Appellee argues appellant had economics in mind when deciding not to tear all of the wall down. The proof shows that the reason part of the wall was left was so it might be used, should the parking lot be covered, or another building erected to the height of two stories.

The other event relied on was the testimony by appellee that she heard Priester say to Gibson Witherspoon that he had told appellant the whole wall should be razed when she and Witherspoon, who did not testify, were at the scene. Priester said he did say this, but it was after the wall fell and that he was speaking of the wall as it then was, after the collapse. This statement of Priester's was not denied, and it is reasonable to presume that it was made about the portion of the wall remaining after the fall. Presumably, appellee and Mr. Witherspoon were checking for appellee on her loss. There is no proof that appellee was in or near the parking lot while it was being cleared four years prior.

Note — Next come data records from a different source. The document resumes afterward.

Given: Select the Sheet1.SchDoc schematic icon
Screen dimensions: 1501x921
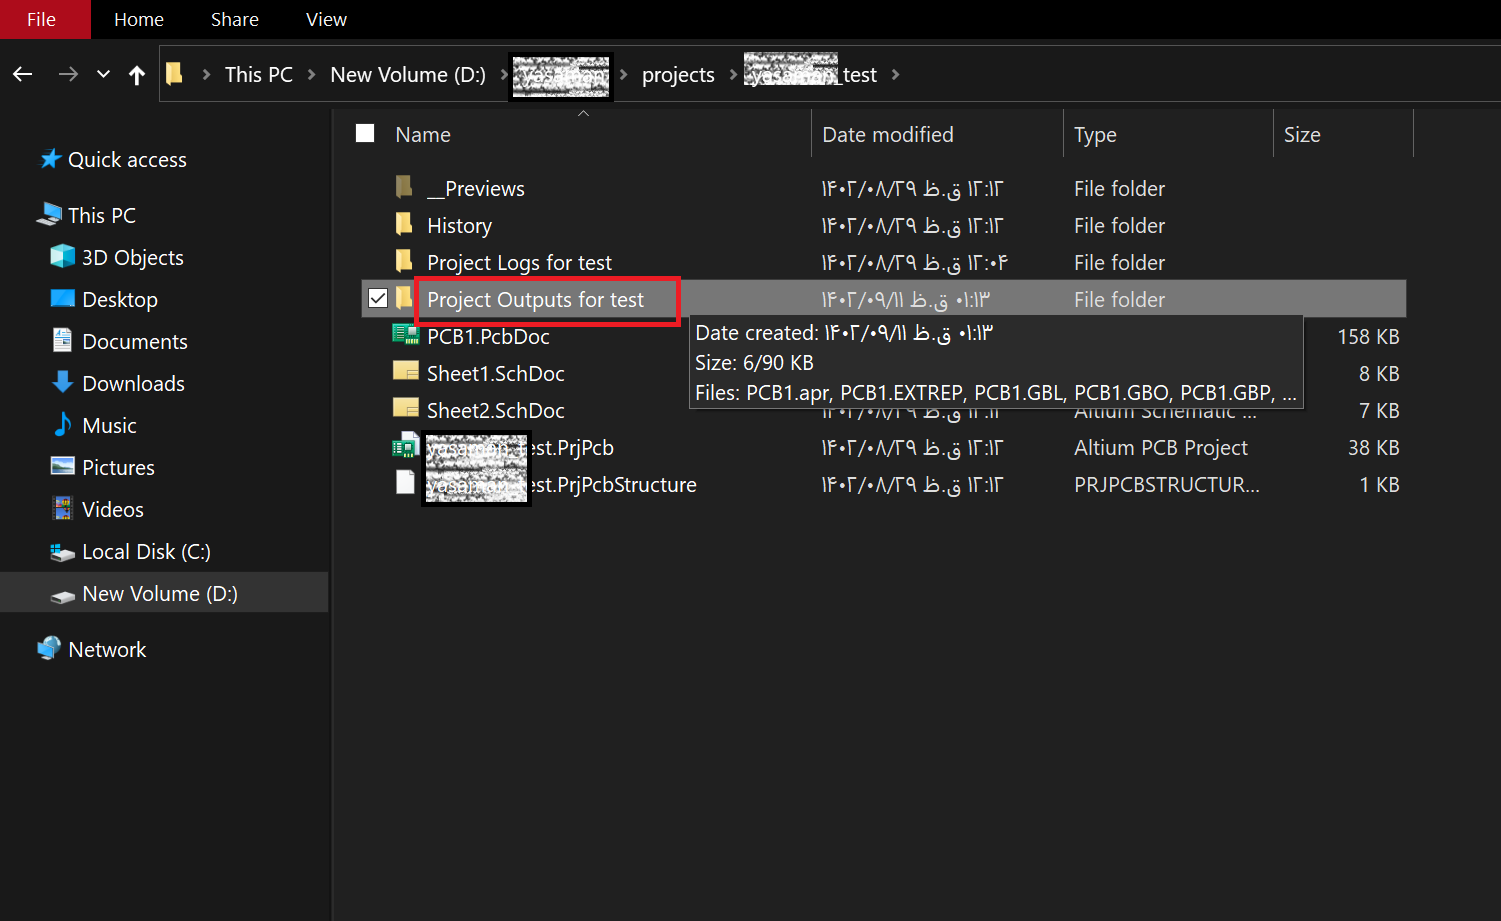Looking at the screenshot, I should (405, 373).
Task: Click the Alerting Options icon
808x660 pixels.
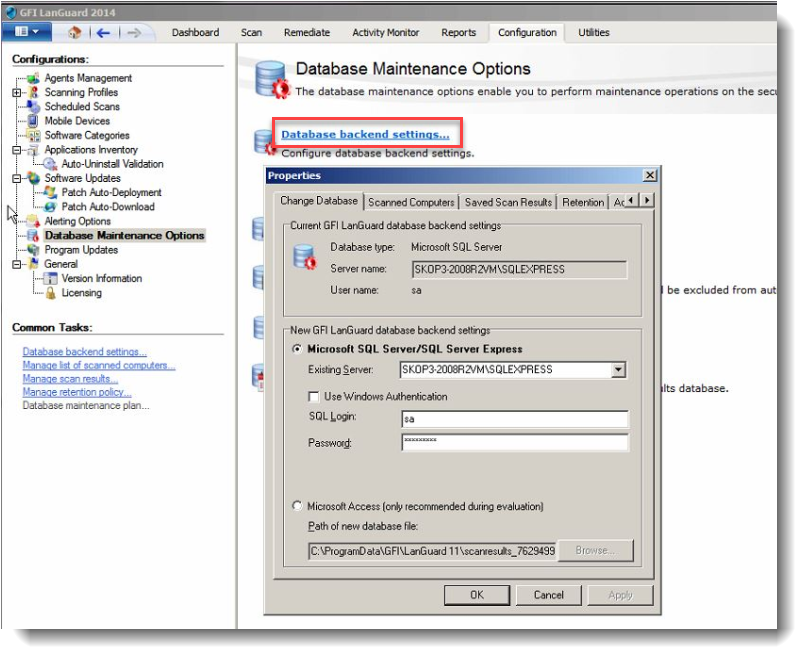Action: coord(34,221)
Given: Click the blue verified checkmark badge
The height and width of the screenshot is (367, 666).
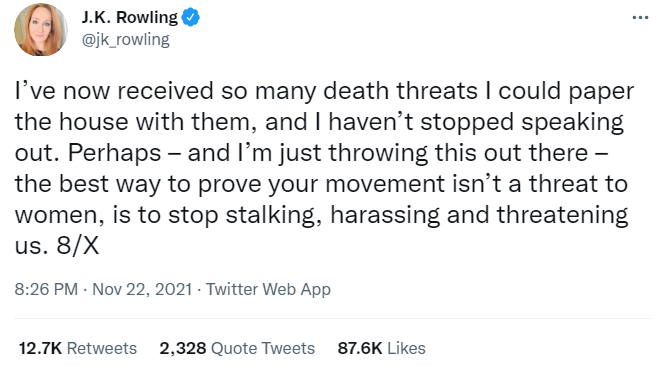Looking at the screenshot, I should coord(191,17).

Before the lease was executed, appellant went with McRae, representing the lessee, to look at the property. They went on the parking lot and saw the wall and surroundings. No effort was made by appellant to conceal anything.

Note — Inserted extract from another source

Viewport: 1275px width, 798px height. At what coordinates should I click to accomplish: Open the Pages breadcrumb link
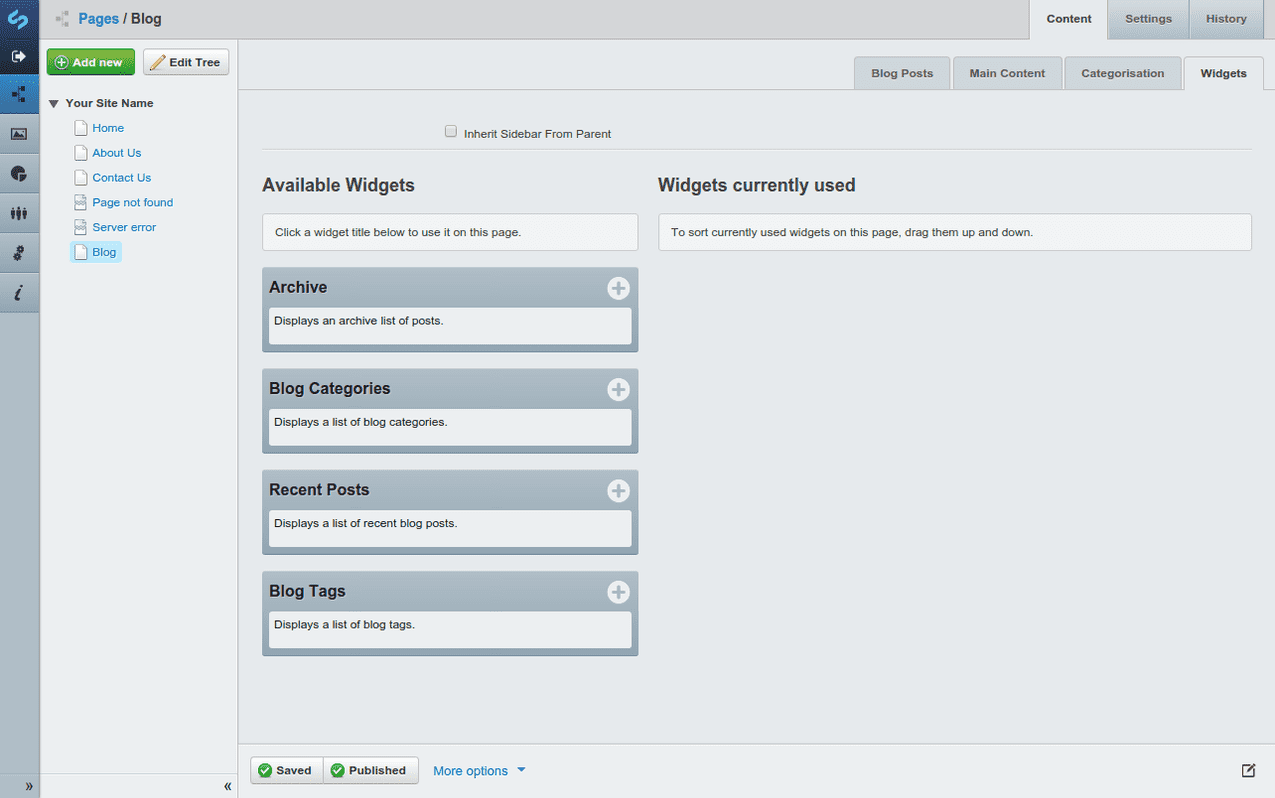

The lessee had the opportunity to check and examine the wall and all the property. The wall actually stood for four years without trouble, and fell only during a violent windstorm.

The first Mississippi case where a suit against the landlord for damages for failure to maintain the property was considered was in 1893 and is reported as Jones v. Millsaps, 71 Miss. 10, 14 So. 440 (1893), where it was said:

The general rule is firmly established that no implied covenant for repairs can be raised against the lessor. The lessee cannot invoke an implied covenant of the landlord that the leased premises are fit and suitable for the lessee's business or use. The intending tenant must use his own faculties, and judge for himself if the premises he desires to lease are in repair, and are suitable for his use. If he wishes to protect himself against the hazards of subsequently occurring accidents or defects requiring repairs, he must do so by proper covenants in his contract of lease. He takes his leased premises for better or for worse, as an ancient authority aptly characterizes his taking. He takes the premises as he finds them, and he must return them, as nearly as possible, in like condition.